- How to complete this task -
Could you return, exactly as written, only the lines from the one holding "This screenshot has width=322, height=322." through the final line of the records below?

- Recorded data -
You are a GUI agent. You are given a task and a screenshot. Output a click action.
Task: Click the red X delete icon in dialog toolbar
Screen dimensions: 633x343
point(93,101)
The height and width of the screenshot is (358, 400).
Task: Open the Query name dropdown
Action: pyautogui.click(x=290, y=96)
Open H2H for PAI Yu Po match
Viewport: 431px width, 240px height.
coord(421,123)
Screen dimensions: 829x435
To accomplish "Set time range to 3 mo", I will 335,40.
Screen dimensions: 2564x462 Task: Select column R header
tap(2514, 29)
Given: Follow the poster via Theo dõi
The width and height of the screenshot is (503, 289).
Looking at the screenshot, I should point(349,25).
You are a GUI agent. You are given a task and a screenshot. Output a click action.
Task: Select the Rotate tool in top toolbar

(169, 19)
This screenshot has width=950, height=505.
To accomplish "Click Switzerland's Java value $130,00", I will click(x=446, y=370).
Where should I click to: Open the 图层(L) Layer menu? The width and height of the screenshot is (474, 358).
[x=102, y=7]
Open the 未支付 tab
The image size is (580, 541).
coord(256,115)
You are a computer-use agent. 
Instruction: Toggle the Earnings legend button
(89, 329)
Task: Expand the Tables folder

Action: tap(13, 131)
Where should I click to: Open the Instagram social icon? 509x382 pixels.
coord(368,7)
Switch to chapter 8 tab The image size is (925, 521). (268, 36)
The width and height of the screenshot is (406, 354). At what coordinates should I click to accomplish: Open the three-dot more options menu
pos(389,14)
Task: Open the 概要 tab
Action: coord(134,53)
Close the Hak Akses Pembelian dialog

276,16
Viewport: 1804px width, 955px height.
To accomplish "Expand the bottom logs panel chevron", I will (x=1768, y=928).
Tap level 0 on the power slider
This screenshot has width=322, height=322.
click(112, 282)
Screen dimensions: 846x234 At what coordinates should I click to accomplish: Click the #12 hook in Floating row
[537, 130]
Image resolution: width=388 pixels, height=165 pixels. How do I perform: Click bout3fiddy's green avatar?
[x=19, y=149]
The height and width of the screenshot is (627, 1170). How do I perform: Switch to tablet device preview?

- Answer section -
This screenshot has width=322, height=322.
click(112, 282)
Screen dimensions: 846x234 At what coordinates should I click to accomplish: Click the #12 hook in Floating row
[537, 130]
Image resolution: width=388 pixels, height=165 pixels. How do I perform: Click bout3fiddy's green avatar?
[x=19, y=149]
The height and width of the screenshot is (627, 1170). How do I perform: Switch to tablet device preview?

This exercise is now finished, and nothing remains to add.